TO BE DONE:
Substitute "button" for every "icon" in the records, starting at the line containing "Where should I" and ending at the line containing "click(x=337, y=567)", and reproduce only those lines with nothing else changed. Leave the pictures out of your answer.

** BEGIN SOURCE MATERIAL **

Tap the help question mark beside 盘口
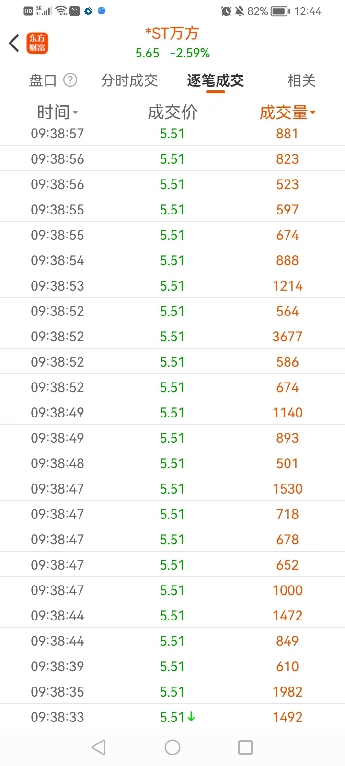The image size is (345, 766). [x=70, y=80]
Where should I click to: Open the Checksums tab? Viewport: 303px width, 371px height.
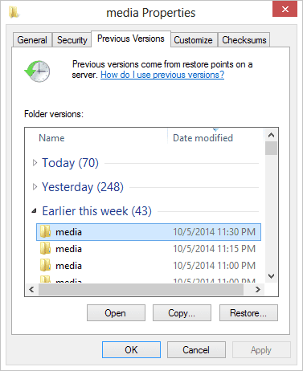[x=244, y=40]
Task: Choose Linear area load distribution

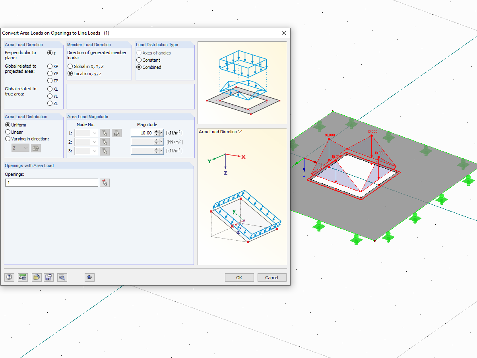Action: 7,132
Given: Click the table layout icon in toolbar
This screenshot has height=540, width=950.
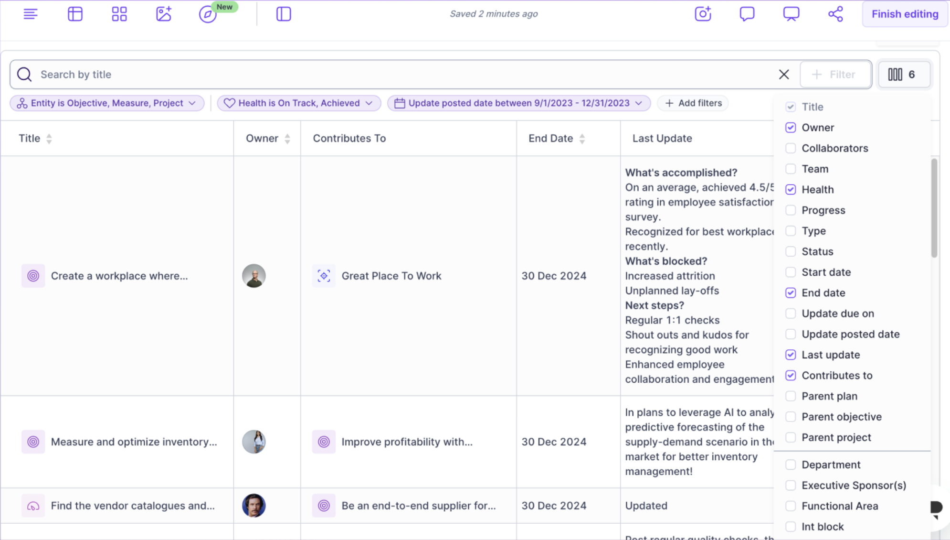Looking at the screenshot, I should click(x=75, y=14).
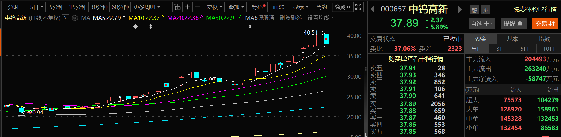The image size is (561, 137).
Task: Select the 3日 capital flow tab
Action: [501, 49]
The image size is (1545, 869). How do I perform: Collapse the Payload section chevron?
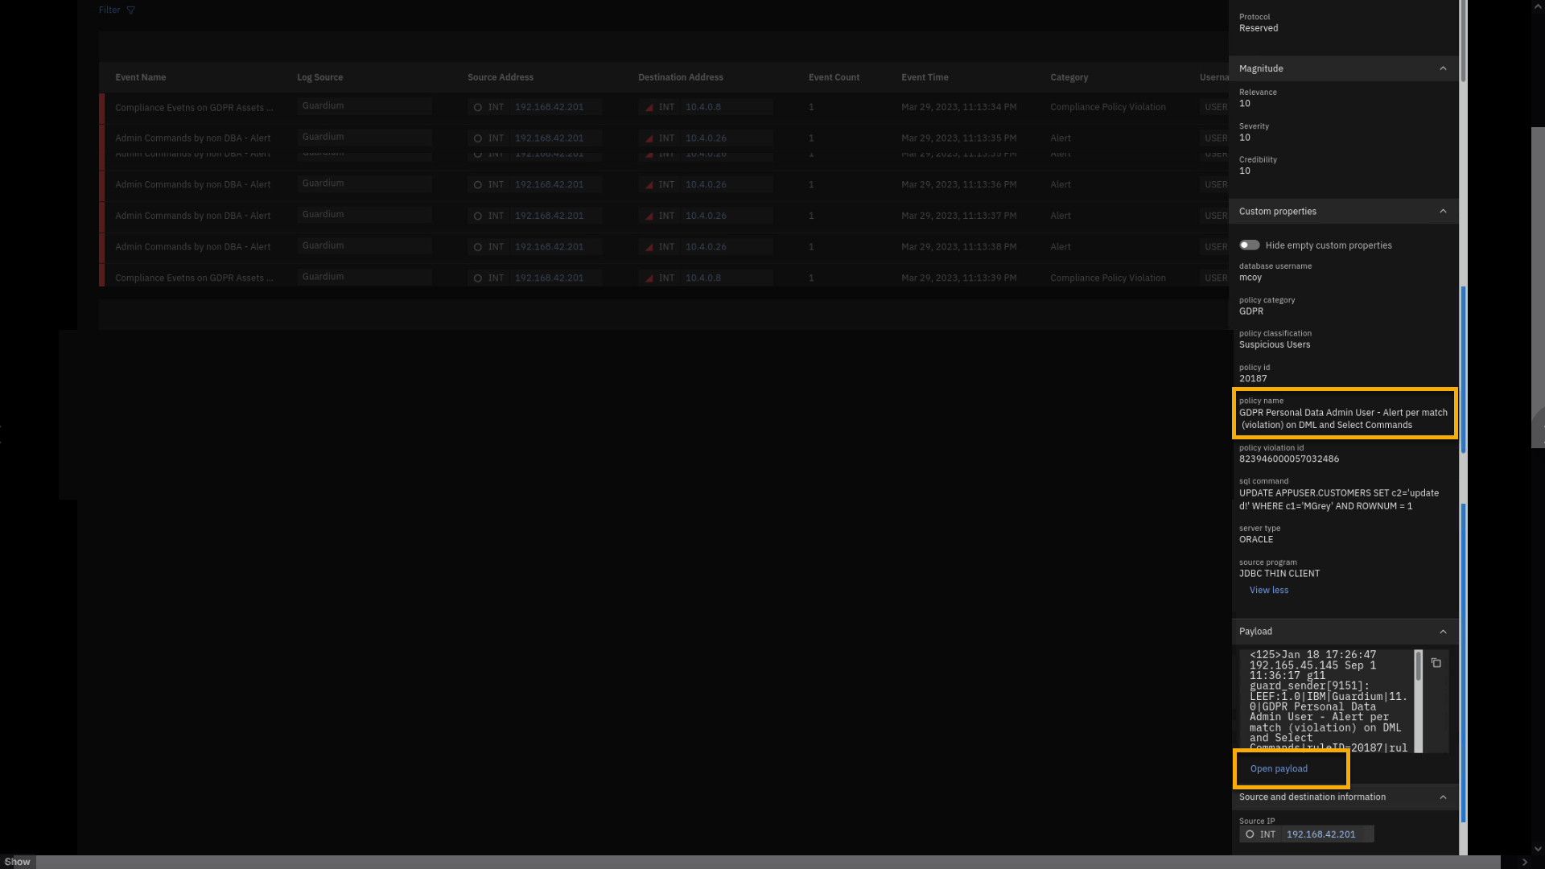coord(1443,632)
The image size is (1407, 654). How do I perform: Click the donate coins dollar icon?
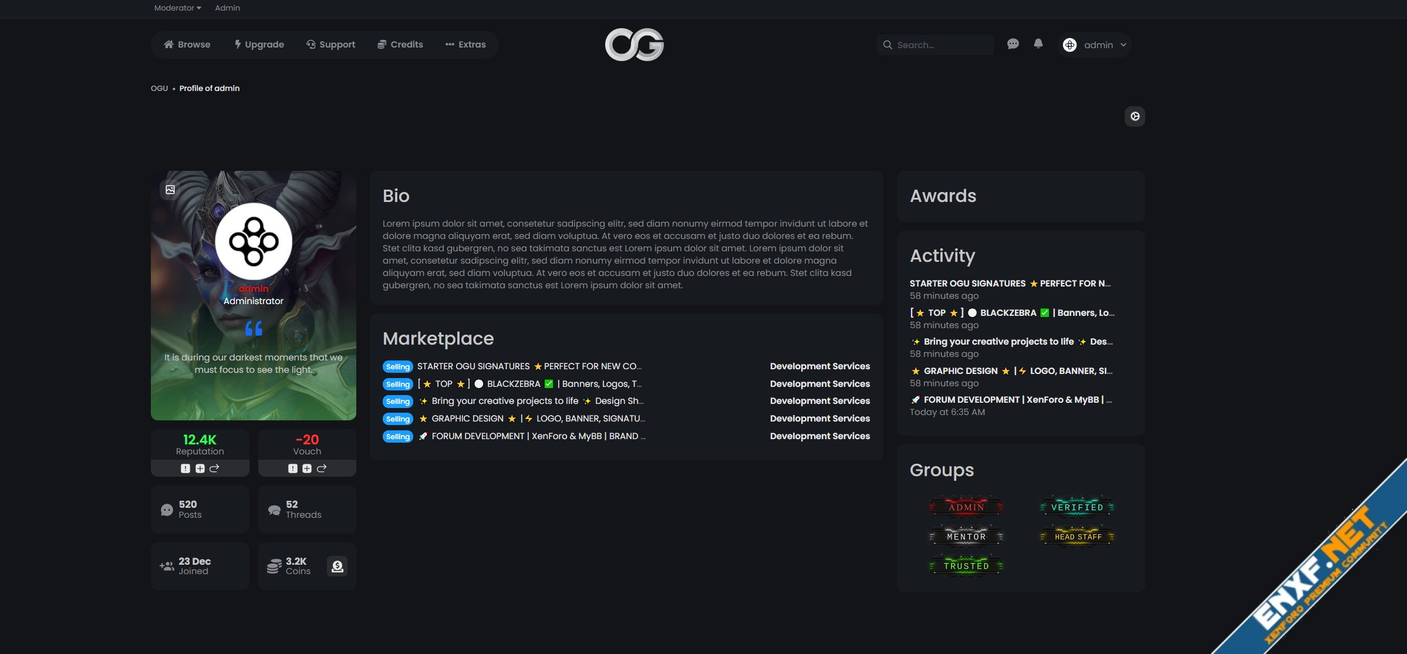click(x=337, y=567)
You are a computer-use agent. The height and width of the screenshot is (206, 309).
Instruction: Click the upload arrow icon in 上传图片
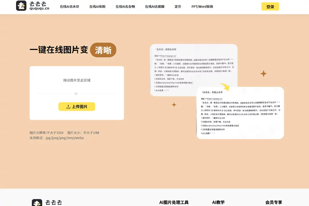pos(68,107)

** END SOURCE MATERIAL **

RESULT OF THIS TASK:
Where should I click to: Open the Checksums tab? Viewport: 303px width, 371px height.
[x=244, y=40]
Task: Choose Linear area load distribution

Action: 7,132
Given: Click the table layout button in toolbar
This screenshot has height=540, width=950.
Looking at the screenshot, I should click(x=75, y=14).
The image size is (561, 137).
Task: Select the 3日 capital flow tab
Action: [501, 49]
The image size is (1545, 869). How do I perform: Collapse the Payload section chevron?
coord(1443,632)
The image size is (1407, 654). How do I perform: Click the donate coins dollar button?
click(x=337, y=567)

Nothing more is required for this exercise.